Task brief: Retype the records in full, exactly as they stand.

:: Task input

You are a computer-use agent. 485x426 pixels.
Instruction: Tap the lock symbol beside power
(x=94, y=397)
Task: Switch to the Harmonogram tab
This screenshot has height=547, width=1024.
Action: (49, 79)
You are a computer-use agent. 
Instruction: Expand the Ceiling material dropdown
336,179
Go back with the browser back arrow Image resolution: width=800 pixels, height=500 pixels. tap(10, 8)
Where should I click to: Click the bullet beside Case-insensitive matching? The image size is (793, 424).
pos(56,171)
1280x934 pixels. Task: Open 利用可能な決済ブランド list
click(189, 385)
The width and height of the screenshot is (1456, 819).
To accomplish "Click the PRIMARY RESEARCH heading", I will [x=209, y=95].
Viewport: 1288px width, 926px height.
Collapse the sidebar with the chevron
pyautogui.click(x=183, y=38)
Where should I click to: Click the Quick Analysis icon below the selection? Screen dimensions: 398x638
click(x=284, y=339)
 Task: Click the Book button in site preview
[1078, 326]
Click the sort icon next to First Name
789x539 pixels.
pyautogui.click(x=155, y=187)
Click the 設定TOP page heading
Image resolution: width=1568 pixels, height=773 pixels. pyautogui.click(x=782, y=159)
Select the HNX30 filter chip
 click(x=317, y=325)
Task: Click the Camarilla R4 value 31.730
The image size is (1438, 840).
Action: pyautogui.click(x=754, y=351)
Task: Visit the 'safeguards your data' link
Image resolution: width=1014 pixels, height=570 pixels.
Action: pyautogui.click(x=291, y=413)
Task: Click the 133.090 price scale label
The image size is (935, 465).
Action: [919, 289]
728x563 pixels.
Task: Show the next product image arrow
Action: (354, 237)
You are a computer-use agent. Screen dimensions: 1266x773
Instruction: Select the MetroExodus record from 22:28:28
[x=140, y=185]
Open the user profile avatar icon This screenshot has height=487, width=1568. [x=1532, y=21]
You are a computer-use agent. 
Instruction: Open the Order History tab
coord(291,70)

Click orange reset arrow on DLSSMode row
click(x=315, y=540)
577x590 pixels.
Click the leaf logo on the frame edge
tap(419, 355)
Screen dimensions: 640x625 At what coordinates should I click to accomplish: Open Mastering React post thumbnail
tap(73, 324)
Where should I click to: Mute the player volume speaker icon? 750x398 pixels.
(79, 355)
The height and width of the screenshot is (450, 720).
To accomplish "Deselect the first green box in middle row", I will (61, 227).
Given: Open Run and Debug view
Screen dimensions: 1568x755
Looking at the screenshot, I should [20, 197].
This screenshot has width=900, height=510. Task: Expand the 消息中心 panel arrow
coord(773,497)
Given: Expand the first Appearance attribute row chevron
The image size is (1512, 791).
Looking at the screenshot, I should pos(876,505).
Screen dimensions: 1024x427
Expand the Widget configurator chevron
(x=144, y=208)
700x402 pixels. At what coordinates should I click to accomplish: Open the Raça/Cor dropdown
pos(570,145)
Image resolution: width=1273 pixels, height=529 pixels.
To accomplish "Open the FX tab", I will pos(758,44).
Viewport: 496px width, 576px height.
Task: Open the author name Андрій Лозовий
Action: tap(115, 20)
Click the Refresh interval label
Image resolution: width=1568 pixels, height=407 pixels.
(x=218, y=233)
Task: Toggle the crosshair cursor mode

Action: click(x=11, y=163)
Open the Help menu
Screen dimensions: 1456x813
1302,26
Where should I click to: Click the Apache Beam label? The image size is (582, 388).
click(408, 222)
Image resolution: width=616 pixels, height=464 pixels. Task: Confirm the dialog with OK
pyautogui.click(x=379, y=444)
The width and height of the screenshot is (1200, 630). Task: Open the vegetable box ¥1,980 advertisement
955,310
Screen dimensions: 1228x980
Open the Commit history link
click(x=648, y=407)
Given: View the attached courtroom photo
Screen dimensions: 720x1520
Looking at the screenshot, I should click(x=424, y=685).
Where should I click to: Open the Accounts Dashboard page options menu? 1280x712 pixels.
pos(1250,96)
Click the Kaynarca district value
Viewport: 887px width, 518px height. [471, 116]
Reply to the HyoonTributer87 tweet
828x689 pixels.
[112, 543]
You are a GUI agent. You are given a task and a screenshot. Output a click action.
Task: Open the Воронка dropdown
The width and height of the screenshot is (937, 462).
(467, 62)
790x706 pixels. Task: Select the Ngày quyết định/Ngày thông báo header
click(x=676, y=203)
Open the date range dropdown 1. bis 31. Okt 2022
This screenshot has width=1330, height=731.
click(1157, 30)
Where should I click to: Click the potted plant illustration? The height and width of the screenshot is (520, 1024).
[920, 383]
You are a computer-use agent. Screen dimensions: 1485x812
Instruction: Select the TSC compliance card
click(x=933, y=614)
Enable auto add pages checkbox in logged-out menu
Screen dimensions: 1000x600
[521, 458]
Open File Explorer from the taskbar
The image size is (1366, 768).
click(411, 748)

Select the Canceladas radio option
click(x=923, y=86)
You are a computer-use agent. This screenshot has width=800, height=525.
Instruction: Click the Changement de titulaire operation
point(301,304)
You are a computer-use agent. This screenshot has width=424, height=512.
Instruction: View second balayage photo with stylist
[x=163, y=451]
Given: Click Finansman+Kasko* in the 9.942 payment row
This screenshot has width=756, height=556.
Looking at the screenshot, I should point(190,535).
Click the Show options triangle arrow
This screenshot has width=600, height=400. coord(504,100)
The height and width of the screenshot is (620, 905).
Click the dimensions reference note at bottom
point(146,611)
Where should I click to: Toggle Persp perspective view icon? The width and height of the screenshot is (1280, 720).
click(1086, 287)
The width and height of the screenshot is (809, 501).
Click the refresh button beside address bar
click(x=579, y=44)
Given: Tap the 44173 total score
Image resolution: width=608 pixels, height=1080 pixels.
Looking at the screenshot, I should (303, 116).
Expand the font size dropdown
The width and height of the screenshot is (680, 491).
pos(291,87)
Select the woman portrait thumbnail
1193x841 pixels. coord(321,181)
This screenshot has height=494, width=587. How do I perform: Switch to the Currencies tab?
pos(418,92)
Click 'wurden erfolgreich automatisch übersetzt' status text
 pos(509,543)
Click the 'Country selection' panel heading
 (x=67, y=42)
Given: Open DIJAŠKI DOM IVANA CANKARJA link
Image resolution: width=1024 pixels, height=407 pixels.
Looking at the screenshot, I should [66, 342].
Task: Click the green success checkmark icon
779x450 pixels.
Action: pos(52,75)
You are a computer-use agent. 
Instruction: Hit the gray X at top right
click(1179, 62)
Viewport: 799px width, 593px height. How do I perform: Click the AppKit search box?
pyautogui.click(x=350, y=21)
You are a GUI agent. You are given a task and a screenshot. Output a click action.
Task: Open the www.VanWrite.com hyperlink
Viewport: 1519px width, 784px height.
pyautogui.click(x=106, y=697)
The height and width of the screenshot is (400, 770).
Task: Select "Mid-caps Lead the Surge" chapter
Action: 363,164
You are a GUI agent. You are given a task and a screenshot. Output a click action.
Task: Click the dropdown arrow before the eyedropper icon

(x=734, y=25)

::::

Answer to this task:
You are a computer-use agent. 485x426 pixels.
Instruction: Tap the lock symbol beside power
(x=94, y=397)
Task: Switch to the Harmonogram tab
This screenshot has height=547, width=1024.
Action: (49, 79)
You are a computer-use agent. 
Instruction: Expand the Ceiling material dropdown
336,179
Go back with the browser back arrow Image resolution: width=800 pixels, height=500 pixels. tap(10, 8)
Where should I click to: Click the bullet beside Case-insensitive matching? The image size is (793, 424).
pos(56,171)
1280x934 pixels. Task: Open 利用可能な決済ブランド list
click(189, 385)
The width and height of the screenshot is (1456, 819).
To accomplish "Click the PRIMARY RESEARCH heading", I will [x=209, y=95].
Viewport: 1288px width, 926px height.
Collapse the sidebar with the chevron
pyautogui.click(x=183, y=38)
Where should I click to: Click the Quick Analysis icon below the selection? Screen dimensions: 398x638
click(x=284, y=339)
 Task: Click the Book button in site preview
[1078, 326]
Click the sort icon next to First Name
789x539 pixels.
pyautogui.click(x=155, y=187)
Click the 設定TOP page heading
Image resolution: width=1568 pixels, height=773 pixels. pyautogui.click(x=782, y=159)
Select the HNX30 filter chip
 click(x=317, y=325)
Task: Click the Camarilla R4 value 31.730
The image size is (1438, 840).
Action: pyautogui.click(x=754, y=351)
Task: Visit the 'safeguards your data' link
Image resolution: width=1014 pixels, height=570 pixels.
Action: pyautogui.click(x=291, y=413)
Task: Click the 133.090 price scale label
The image size is (935, 465).
Action: [919, 289]
728x563 pixels.
Task: Show the next product image arrow
Action: (354, 237)
You are a computer-use agent. Screen dimensions: 1266x773
Instruction: Select the MetroExodus record from 22:28:28
[x=140, y=185]
Open the user profile avatar icon This screenshot has height=487, width=1568. [x=1532, y=21]
You are a computer-use agent. 
Instruction: Open the Order History tab
coord(291,70)

Click orange reset arrow on DLSSMode row
click(x=315, y=540)
577x590 pixels.
Click the leaf logo on the frame edge
tap(419, 355)
Screen dimensions: 640x625 At what coordinates should I click to accomplish: Open Mastering React post thumbnail
tap(73, 324)
Where should I click to: Mute the player volume speaker icon? 750x398 pixels.
(79, 355)
The height and width of the screenshot is (450, 720).
To accomplish "Deselect the first green box in middle row", I will (61, 227).
Given: Open Run and Debug view
Screen dimensions: 1568x755
Looking at the screenshot, I should [20, 197].
This screenshot has width=900, height=510. Task: Expand the 消息中心 panel arrow
coord(773,497)
Given: Expand the first Appearance attribute row chevron
The image size is (1512, 791).
Looking at the screenshot, I should pos(876,505).
Screen dimensions: 1024x427
Expand the Widget configurator chevron
(x=144, y=208)
700x402 pixels. At what coordinates should I click to accomplish: Open the Raça/Cor dropdown
pos(570,145)
Image resolution: width=1273 pixels, height=529 pixels.
To accomplish "Open the FX tab", I will pos(758,44).
Viewport: 496px width, 576px height.
Task: Open the author name Андрій Лозовий
Action: tap(115, 20)
Click the Refresh interval label
Image resolution: width=1568 pixels, height=407 pixels.
(x=218, y=233)
Task: Toggle the crosshair cursor mode

Action: click(x=11, y=163)
Open the Help menu
Screen dimensions: 1456x813
1302,26
Where should I click to: Click the Apache Beam label? The image size is (582, 388).
click(408, 222)
Image resolution: width=616 pixels, height=464 pixels. Task: Confirm the dialog with OK
pyautogui.click(x=379, y=444)
The width and height of the screenshot is (1200, 630). Task: Open the vegetable box ¥1,980 advertisement
955,310
Screen dimensions: 1228x980
Open the Commit history link
click(x=648, y=407)
Given: View the attached courtroom photo
Screen dimensions: 720x1520
Looking at the screenshot, I should click(x=424, y=685).
Where should I click to: Open the Accounts Dashboard page options menu? 1280x712 pixels.
pos(1250,96)
Click the Kaynarca district value
Viewport: 887px width, 518px height. [471, 116]
Reply to the HyoonTributer87 tweet
828x689 pixels.
[112, 543]
You are a GUI agent. You are given a task and a screenshot. Output a click action.
Task: Open the Воронка dropdown
The width and height of the screenshot is (937, 462).
(467, 62)
790x706 pixels. Task: Select the Ngày quyết định/Ngày thông báo header
click(x=676, y=203)
Open the date range dropdown 1. bis 31. Okt 2022
This screenshot has width=1330, height=731.
click(1157, 30)
Where should I click to: Click the potted plant illustration? The height and width of the screenshot is (520, 1024).
[920, 383]
You are a computer-use agent. Screen dimensions: 1485x812
Instruction: Select the TSC compliance card
click(x=933, y=614)
Enable auto add pages checkbox in logged-out menu
Screen dimensions: 1000x600
[521, 458]
Open File Explorer from the taskbar
The image size is (1366, 768).
click(411, 748)

Select the Canceladas radio option
click(x=923, y=86)
You are a computer-use agent. This screenshot has width=800, height=525.
Instruction: Click the Changement de titulaire operation
point(301,304)
You are a computer-use agent. This screenshot has width=424, height=512.
Instruction: View second balayage photo with stylist
[x=163, y=451]
Given: Click Finansman+Kasko* in the 9.942 payment row
This screenshot has width=756, height=556.
Looking at the screenshot, I should point(190,535).
Click the Show options triangle arrow
This screenshot has width=600, height=400. coord(504,100)
The height and width of the screenshot is (620, 905).
Click the dimensions reference note at bottom
point(146,611)
Where should I click to: Toggle Persp perspective view icon? The width and height of the screenshot is (1280, 720).
click(1086, 287)
The width and height of the screenshot is (809, 501).
Click the refresh button beside address bar
click(x=579, y=44)
Given: Tap the 44173 total score
Image resolution: width=608 pixels, height=1080 pixels.
Looking at the screenshot, I should (303, 116).
Expand the font size dropdown
The width and height of the screenshot is (680, 491).
pos(291,87)
Select the woman portrait thumbnail
1193x841 pixels. coord(321,181)
This screenshot has height=494, width=587. How do I perform: Switch to the Currencies tab?
pos(418,92)
Click 'wurden erfolgreich automatisch übersetzt' status text
 pos(509,543)
Click the 'Country selection' panel heading
 (x=67, y=42)
Given: Open DIJAŠKI DOM IVANA CANKARJA link
Image resolution: width=1024 pixels, height=407 pixels.
Looking at the screenshot, I should [66, 342].
Task: Click the green success checkmark icon
779x450 pixels.
Action: pos(52,75)
You are a computer-use agent. 
Instruction: Hit the gray X at top right
click(1179, 62)
Viewport: 799px width, 593px height. How do I perform: Click the AppKit search box?
pyautogui.click(x=350, y=21)
You are a GUI agent. You are given a task and a screenshot. Output a click action.
Task: Open the www.VanWrite.com hyperlink
Viewport: 1519px width, 784px height.
pyautogui.click(x=106, y=697)
The height and width of the screenshot is (400, 770).
Task: Select "Mid-caps Lead the Surge" chapter
Action: 363,164
You are a GUI agent. You are given a task and a screenshot. Output a click action.
Task: Click the dropdown arrow before the eyedropper icon

(x=734, y=25)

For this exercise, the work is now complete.